What I found troubling about all this was the quantity and quality of scary stuff shoved at 5-11 year olds at primary / junior schools - which thankfully I don't now have to deal with personally as my offspring aren't there...

The procession of solar panels and windmills fitted to junior schools seems endless - but I am not aware of a single school locally that has installed GSHP or CHP. One school has nice green north facing solar panels ... I do despair of people sometimes.

The scaring young kids activities of the eco nuts must be addressed and terminated.

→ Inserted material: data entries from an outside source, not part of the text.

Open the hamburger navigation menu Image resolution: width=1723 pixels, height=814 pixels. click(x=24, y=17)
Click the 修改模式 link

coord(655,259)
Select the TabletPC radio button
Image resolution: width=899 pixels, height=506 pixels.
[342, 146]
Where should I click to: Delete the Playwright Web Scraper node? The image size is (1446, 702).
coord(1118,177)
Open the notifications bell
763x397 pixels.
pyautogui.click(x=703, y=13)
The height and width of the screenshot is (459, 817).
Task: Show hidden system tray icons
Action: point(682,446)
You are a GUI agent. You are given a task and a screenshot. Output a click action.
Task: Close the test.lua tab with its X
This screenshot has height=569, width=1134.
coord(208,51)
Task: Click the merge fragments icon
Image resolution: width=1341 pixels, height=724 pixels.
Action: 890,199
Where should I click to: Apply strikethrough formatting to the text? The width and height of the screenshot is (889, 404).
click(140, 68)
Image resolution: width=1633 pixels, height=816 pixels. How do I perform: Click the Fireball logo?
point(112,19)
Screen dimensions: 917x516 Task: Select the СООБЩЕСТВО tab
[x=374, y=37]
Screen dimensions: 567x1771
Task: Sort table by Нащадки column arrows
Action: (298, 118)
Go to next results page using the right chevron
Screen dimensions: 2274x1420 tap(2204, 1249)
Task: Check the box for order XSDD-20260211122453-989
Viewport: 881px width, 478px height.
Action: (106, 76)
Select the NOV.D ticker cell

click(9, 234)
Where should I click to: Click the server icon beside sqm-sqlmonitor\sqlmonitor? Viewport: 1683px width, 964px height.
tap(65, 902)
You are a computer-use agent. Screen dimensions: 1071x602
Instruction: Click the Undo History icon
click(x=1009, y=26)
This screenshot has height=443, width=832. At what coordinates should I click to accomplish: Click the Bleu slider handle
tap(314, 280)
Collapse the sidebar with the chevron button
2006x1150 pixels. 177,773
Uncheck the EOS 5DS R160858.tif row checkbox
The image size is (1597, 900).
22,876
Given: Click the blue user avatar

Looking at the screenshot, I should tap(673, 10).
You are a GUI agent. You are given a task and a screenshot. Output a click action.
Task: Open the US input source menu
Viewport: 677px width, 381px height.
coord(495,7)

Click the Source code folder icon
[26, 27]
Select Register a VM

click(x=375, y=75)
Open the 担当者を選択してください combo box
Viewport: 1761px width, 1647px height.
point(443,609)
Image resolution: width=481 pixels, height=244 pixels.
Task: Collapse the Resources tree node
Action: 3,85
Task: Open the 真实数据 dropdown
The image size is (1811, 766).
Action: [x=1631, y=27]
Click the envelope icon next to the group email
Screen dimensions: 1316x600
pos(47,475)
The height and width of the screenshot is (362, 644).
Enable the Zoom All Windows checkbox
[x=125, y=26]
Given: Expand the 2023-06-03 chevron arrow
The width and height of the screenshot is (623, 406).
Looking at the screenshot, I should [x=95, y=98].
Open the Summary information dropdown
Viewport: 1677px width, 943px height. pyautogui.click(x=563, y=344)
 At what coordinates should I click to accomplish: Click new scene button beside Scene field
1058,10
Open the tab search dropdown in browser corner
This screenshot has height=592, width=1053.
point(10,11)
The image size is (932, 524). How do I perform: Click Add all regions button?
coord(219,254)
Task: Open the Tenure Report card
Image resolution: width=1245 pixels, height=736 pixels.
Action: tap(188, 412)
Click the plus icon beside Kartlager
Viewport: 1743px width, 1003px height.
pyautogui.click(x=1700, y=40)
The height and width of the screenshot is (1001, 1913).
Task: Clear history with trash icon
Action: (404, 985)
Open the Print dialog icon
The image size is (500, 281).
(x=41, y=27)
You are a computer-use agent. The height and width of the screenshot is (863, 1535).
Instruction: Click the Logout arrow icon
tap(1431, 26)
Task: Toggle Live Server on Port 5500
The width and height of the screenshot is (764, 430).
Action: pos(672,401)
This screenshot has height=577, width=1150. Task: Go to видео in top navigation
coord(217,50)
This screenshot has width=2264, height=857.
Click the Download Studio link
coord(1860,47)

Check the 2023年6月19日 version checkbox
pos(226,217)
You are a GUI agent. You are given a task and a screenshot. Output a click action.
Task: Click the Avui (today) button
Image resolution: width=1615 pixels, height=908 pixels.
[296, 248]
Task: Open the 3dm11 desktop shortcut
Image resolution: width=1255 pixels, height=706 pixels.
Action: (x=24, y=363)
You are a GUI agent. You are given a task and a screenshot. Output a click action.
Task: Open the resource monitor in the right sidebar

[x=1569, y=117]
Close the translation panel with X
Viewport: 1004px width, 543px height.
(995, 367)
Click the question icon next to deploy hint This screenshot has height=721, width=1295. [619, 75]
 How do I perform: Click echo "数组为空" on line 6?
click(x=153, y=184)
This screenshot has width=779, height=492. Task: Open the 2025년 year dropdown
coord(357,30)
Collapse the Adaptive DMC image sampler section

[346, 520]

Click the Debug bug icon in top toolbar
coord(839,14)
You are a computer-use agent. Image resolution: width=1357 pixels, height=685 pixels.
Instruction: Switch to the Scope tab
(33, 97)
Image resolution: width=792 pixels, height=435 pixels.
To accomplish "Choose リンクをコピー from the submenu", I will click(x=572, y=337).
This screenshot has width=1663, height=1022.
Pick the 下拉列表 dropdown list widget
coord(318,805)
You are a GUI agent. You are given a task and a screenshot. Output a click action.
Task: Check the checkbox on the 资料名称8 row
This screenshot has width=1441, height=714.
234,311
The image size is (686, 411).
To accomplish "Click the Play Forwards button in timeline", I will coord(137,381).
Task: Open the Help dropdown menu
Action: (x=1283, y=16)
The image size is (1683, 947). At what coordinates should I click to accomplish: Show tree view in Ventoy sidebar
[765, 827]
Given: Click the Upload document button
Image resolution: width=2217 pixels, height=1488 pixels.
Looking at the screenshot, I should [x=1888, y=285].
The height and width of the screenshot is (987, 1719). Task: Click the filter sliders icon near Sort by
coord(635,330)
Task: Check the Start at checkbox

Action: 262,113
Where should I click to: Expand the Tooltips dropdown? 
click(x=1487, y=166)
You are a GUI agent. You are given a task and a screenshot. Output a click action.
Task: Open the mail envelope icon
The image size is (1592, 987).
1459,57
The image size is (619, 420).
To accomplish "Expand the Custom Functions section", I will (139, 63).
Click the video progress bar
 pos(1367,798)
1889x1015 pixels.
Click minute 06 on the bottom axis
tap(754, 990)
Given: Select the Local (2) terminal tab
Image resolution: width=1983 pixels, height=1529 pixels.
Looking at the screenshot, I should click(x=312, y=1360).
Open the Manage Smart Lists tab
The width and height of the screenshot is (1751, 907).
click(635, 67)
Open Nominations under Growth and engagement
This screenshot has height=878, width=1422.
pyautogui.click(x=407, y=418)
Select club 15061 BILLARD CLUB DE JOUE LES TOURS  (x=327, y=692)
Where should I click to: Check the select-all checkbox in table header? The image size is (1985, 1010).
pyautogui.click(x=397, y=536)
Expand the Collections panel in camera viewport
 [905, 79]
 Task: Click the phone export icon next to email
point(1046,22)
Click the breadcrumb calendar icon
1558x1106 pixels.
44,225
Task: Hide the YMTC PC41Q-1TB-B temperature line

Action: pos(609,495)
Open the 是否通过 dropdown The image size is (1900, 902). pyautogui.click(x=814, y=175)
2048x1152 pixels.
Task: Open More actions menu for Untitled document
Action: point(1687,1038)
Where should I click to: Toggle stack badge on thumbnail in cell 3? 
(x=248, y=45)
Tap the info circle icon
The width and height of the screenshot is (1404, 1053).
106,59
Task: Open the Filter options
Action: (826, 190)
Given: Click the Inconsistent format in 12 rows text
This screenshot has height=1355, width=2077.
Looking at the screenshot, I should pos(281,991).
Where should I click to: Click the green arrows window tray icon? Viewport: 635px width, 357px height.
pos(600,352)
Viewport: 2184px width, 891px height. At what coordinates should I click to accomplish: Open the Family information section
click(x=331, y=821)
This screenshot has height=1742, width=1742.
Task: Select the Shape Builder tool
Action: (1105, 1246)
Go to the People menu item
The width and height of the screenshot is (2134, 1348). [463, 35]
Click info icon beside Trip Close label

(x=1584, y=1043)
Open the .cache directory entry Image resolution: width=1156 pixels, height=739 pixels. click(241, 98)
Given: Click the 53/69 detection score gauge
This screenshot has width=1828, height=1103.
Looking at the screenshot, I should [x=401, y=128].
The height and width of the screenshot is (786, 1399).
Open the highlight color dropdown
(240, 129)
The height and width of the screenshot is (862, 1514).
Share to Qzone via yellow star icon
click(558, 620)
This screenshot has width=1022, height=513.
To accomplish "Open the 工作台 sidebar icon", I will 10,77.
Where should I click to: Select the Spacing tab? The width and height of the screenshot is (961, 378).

The bogey man approach is just plain wrong and frankly divisive, cowardly stuff.

messenger's last paragraph above fingers some of the really guilty, the media and particularly the BBC.

Jun 14, 2011 at 4:37 PM | Unregistered CommenterTom

@Tom 4.37pm

That last paragraph was also from Derwent's comment

Jun 14, 2011 at 5:07 PM | Unregistered CommenterMessenger

"using the example of polar bears"

I'm not clear how AGW has caused their numbers to increase. I also wonder how they survived the MWP when, as I recall, Greenland was more eponymous...

Jun 14, 2011 at 9:35 PM | Unregistered CommenterJames P

"Assuming that most teachers will act badly is an unrealistic and unwarrantedly negative view, in my personal experience."

@ Alexander K:

I was trying to stay on topic- discussing 'climate change' in the class room. If they are allowed to teach climate change, what standard (other than their own beliefs) will they be using?

I do not assume that most teachers act poorly, nor did I imply it.